_Brano del documento_.
Anche se li posiziono all’ultimo posto dello sprido, sono da considerarsi fondamentali per la riuscita di ogni frode alla pubblica amministrazione. Già di loro prendono stipendi che benedica ci puoi mantenere 10 famiglie, a questo va aggiunto il loro arrotondare. E a Cosenza arrotondano che è una meraviglia. Le bustarelle parlano con gli angeli al Comune e in tribunale a Cosenza. Se si vuole fare funzionare bene la macchina dell’intrallazzo le regalie devono viaggiare alla velocità della luce. C’è qualche dirigente comunale di cui abbiamo spesso parlato che non sa neanche lui quanti appartamenti ha. Come ci sono magistrati a Cosenza che non ricordano il numero esatto di quanti conti correnti hanno aperto all’’estero. L’impunità costa, e tutti sono felici di pagarla, dato che non si tratta di soldi loro. Che gli frega a loro. Senza di loro la truffa non cammina. Anche qui i nomi e cognomi ve li abbiamo fatti centinaia di volte. Lo sappiamo tutti chi intasca bustarelle a Cosenza.

_Righe estratte_.
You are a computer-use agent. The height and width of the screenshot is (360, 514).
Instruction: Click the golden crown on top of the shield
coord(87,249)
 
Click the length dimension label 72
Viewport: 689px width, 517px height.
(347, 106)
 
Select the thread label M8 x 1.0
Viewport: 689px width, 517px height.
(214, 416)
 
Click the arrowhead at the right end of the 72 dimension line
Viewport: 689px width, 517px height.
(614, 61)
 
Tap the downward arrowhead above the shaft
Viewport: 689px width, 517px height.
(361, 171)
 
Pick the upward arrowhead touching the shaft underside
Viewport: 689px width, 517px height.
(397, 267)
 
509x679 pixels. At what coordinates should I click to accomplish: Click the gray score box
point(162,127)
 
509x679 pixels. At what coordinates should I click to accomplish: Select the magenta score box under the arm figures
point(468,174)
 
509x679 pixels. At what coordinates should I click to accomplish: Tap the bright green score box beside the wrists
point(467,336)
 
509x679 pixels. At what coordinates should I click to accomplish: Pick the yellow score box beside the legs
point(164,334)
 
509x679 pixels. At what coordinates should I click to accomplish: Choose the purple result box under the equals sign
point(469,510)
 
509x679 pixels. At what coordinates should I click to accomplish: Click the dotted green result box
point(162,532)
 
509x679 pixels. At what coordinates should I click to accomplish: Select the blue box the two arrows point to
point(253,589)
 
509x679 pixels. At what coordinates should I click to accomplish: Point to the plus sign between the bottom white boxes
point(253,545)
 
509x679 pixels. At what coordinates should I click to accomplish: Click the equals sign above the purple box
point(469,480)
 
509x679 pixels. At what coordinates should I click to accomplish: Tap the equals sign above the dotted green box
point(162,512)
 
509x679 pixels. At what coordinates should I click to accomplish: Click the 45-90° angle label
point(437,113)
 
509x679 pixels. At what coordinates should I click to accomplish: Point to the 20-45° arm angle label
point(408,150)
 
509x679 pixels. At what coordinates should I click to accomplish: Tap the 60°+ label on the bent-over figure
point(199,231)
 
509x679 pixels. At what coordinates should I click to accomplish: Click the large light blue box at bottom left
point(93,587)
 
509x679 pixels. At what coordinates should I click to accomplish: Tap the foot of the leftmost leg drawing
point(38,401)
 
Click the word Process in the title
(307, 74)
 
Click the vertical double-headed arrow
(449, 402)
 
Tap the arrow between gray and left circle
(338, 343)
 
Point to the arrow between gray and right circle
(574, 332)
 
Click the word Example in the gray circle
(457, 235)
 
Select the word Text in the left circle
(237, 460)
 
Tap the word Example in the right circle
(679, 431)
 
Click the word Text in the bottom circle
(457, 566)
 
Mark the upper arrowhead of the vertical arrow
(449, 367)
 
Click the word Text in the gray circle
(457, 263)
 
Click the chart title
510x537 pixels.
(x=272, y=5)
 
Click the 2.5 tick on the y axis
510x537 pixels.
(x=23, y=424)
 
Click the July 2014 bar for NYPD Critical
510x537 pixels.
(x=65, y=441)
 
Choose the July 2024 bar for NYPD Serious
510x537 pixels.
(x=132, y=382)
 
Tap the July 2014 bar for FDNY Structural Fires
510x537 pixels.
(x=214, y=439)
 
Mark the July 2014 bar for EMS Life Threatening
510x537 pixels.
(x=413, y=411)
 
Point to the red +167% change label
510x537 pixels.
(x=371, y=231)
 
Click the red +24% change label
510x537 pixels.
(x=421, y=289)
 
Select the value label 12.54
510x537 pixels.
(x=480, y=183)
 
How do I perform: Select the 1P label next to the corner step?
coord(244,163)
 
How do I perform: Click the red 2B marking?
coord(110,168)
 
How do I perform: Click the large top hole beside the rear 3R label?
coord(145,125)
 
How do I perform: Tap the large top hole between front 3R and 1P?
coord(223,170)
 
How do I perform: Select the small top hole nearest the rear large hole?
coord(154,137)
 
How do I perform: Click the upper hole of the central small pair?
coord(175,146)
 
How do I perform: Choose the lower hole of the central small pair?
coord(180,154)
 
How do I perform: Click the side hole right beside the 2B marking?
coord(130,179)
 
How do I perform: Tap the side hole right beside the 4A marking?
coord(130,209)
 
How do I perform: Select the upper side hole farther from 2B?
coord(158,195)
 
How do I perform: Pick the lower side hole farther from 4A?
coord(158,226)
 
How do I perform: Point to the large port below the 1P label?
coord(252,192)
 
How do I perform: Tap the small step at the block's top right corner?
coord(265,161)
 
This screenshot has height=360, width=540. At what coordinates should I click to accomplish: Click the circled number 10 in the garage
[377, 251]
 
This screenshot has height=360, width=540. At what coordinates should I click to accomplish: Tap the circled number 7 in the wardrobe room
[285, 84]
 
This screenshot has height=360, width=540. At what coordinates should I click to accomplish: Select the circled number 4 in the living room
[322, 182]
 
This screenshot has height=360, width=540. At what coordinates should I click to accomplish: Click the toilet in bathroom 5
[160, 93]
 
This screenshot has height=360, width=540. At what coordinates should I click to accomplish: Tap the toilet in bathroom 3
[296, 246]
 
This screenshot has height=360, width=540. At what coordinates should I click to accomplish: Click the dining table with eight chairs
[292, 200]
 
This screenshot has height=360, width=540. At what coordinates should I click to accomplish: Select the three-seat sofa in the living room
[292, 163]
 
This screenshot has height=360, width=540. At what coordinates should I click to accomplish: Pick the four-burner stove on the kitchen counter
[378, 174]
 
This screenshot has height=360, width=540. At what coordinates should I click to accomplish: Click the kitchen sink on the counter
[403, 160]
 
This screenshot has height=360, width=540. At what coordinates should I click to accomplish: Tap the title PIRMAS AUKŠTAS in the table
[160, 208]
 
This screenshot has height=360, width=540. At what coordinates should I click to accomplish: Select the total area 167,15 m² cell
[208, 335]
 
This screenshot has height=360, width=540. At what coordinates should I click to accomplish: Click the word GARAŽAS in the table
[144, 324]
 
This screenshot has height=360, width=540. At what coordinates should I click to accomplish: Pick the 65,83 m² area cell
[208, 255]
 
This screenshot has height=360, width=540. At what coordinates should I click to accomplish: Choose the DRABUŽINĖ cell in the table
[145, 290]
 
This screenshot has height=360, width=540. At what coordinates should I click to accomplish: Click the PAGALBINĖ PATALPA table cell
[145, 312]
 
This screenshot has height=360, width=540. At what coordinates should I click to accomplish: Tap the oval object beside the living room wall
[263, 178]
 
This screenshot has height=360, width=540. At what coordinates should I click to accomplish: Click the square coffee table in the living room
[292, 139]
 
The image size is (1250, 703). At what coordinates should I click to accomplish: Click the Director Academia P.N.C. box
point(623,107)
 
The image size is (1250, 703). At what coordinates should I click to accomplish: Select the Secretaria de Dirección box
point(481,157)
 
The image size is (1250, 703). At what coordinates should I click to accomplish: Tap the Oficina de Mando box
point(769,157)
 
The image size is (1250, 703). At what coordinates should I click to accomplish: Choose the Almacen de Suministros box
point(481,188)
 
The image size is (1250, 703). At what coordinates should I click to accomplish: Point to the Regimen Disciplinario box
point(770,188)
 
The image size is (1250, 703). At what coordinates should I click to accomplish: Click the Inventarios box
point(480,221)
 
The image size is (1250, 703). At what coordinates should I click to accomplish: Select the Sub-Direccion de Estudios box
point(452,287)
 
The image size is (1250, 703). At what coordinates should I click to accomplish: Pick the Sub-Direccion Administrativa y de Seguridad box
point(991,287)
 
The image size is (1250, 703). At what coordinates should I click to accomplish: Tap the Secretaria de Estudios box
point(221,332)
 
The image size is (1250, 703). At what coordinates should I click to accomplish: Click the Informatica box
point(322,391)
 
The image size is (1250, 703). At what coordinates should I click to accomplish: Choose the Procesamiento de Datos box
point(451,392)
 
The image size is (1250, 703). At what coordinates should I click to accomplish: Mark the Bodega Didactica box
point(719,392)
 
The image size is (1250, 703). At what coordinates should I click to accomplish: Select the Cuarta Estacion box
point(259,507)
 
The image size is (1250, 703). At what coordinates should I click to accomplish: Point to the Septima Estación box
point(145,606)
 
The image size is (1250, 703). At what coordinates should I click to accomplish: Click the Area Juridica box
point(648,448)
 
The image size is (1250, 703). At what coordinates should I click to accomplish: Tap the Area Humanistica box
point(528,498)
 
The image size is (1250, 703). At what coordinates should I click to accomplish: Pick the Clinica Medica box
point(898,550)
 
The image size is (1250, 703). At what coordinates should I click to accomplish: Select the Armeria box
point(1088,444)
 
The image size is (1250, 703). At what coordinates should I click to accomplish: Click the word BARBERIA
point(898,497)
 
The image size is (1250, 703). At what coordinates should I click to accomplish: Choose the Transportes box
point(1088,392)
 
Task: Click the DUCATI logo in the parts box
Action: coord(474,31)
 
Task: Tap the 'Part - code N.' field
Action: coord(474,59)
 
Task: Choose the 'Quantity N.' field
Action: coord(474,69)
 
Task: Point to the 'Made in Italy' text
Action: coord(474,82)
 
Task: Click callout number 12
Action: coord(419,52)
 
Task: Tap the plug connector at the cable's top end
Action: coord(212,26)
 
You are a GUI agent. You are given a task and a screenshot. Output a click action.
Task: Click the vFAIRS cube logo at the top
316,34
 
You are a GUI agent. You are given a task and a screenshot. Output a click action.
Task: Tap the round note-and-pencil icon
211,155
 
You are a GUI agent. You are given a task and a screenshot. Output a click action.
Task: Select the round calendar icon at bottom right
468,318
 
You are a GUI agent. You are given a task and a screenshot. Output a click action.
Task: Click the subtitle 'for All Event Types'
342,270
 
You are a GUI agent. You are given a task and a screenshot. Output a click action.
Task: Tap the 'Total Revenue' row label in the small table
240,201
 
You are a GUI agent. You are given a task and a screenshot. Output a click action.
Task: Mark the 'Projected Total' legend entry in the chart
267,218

_Compito_. Secondo il brano sulle bustarelle a Cosenza, in quali due luoghi le bustarelle "parlano con gli angeli"? Rispondi in poche parole, per favore.

_Risposta al compito_. Al Comune e in tribunale a Cosenza.